Welcoming Krajewski in Kyiv will be Archbishop Visvaldas Kulbokas, papal ambassador to Ukraine and a man who spent nearly a month sheltering from bombs.

“From the beginning, when the pope decided to send Cardinals Krajewski and [Michael] Czerny to Ukraine and its borders, I felt it is not only words of support, but also support in physical presence, as well as a spiritual one,” Kulbokas told Crux.

“When Cardinal Krajewski came for the first time, we had an urgent need to evacuate an orphanage from Vorsel, which is near Irpin and Bucha. He told me, ‘If you can’t evacuate them, I will go,’ even if it was not realistic at the time.”

“I felt it as a huge support and determination,” Kulbokas said.

Now, Kulbokas told Crux that “it will be a fraternal moment to have the papal almoner in Kyiv, as well as an opportunity for the cardinal to experience how the capital is living at the moment.”

He said there are still curfew hours in the Ukrainian capital, and Holy Week celebrations will have to be held earlier in the day than usual.

Krajewski will take part in the celebrations during Holy Week and Easter in Kyiv’s churches.

“The plan is also to visit some places of humanitarian catastrophe. It would certainly be my desire to visit Irpin, for instance,” Kulbokas told Crux.

Bucha, Irpin and Hostomel, Ukrainian towns on the outskirts of Kyiv, made horrific headlines last week with hundreds of civilians discovered tortured and killed by Russian soldiers who were withdrawing.

“It’s unthinkable,” Kulbokas said. “When I saw the news, I cried several times. When you see people killed and girls violated, it just makes you cry – and other cities are still under siege,” he added.

Kulbokas said it made a big impact on him to see Pope Francis holding a Ukrainian flag from Bucha during the last general audience.

“It brought huge emotions  to see the Holy Father with Ukrainian children holding the flag from Bucha. This is what I call diplomacy of the Holy See – you look in the eyes of those children and ask, ‘Stop the war for the sake of those children!’”

Asked about Pope Francis’s condemnation of the war without mentioning Russia, Kulbokas said: “Imagine the Pope saying publicly the same things he says privately to politicians – he would become a politician himself, but in the church we can’t risk putting ourselves in a political position.”

At the same time, Kulbokas said, the feeling of closeness of the Holy Father to the people of Ukraine is very visible: “It’s touching. The closeness is very deep and very clear.”

Commenting on the latest interview of his boss, the Vatican Secretary of State, Italian cardinal Pietro Parolin, Kulbokas said it was clearly stated that Ukraine has a right to defend itself.

“Catholic theology allows the possibility for a country to defend. I checked it with Cardinal Parolin; that’s what he said.”

It doesn’t change the fact, Kulbokas said, that “war – any war, whether it’s Afghanistan, Syria or Ukraine – is always a tragedy where people lose their lives. Any war shows that we should avoid it at any cost.”

========================================

### Exercise set
A – From the article on the papal almoner's visit to Kyiv, extract the part that opens with the words containing "Asked about Pope" and closes with "to defend itself.".
B – Check each statement against the article on the papal almoner's visit to Kyiv, answering yes or no and quoting the words that decide it: (i) Kulbokas spent nearly a month sheltering from bombs. (ii) Holy Week celebrations in Kyiv will be held later in the day than usual. (iii) The orphanage that needed evacuating was in Vorsel.
C – List every person the article on the papal almoner's visit to Kyiv calls a cardinal.

### Information shown

========================================

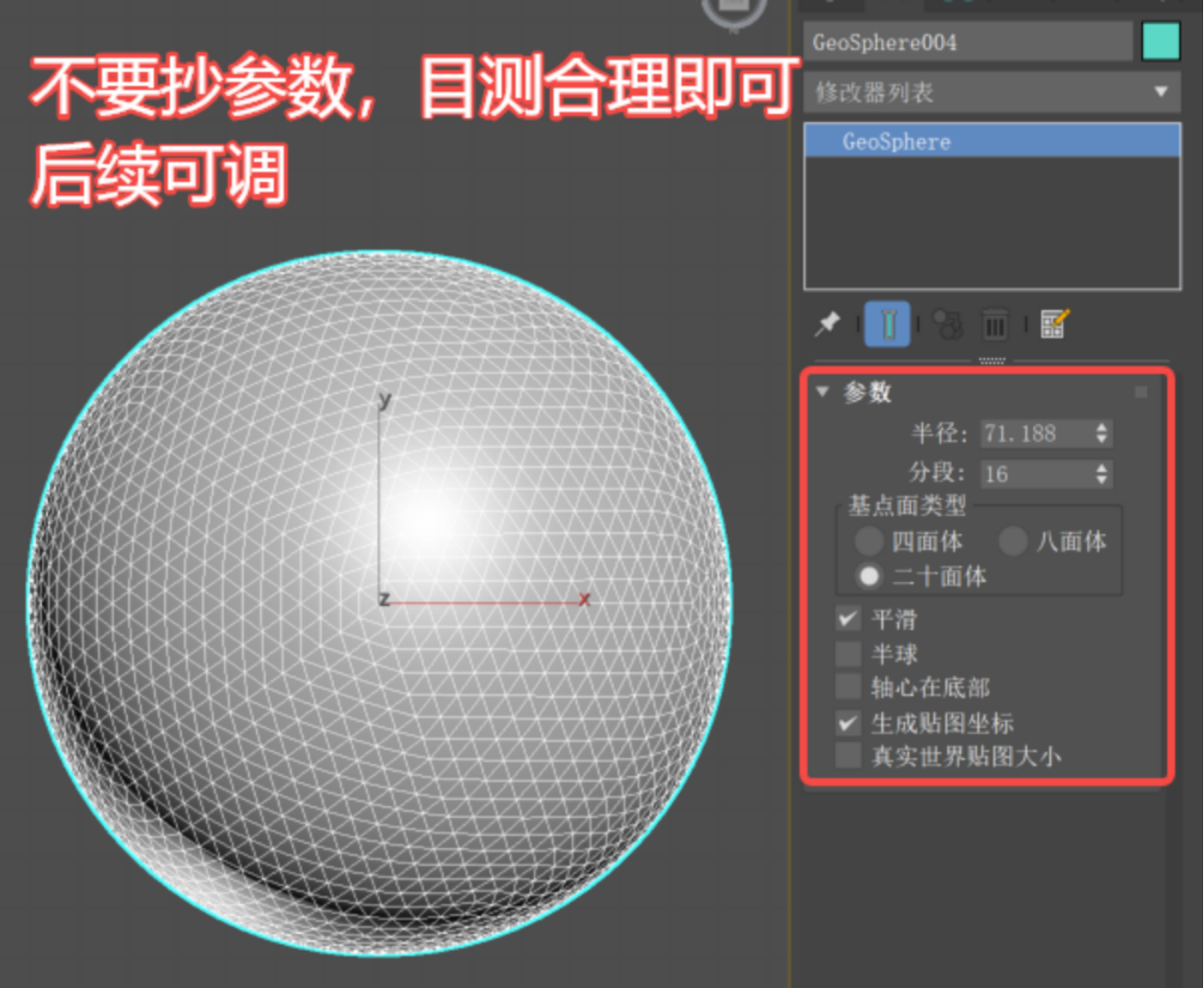The width and height of the screenshot is (1204, 988).
Task: Click the GeoSphere004 object name field
Action: point(967,42)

========================================

### Results by task
A –
Asked about Pope Francis’s condemnation of the war without mentioning Russia, Kulbokas said: “Imagine the Pope saying publicly the same things he says privately to politicians – he would become a politician himself, but in the church we can’t risk putting ourselves in a political position.”

At the same time, Kulbokas said, the feeling of closeness of the Holy Father to the people of Ukraine is very visible: “It’s touching. The closeness is very deep and very clear.”

Commenting on the latest interview of his boss, the Vatican Secretary of State, Italian cardinal Pietro Parolin, Kulbokas said it was clearly stated that Ukraine has a right to defend itself.

B –
(i) Yes: "a man who spent nearly a month sheltering from bombs."
(ii) No: "Holy Week celebrations will have to be held earlier in the day than usual."
(iii) Yes: "we had an urgent need to evacuate an orphanage from Vorsel, which is near Irpin and Bucha."

C –
Krajewski
Michael Czerny
Pietro Parolin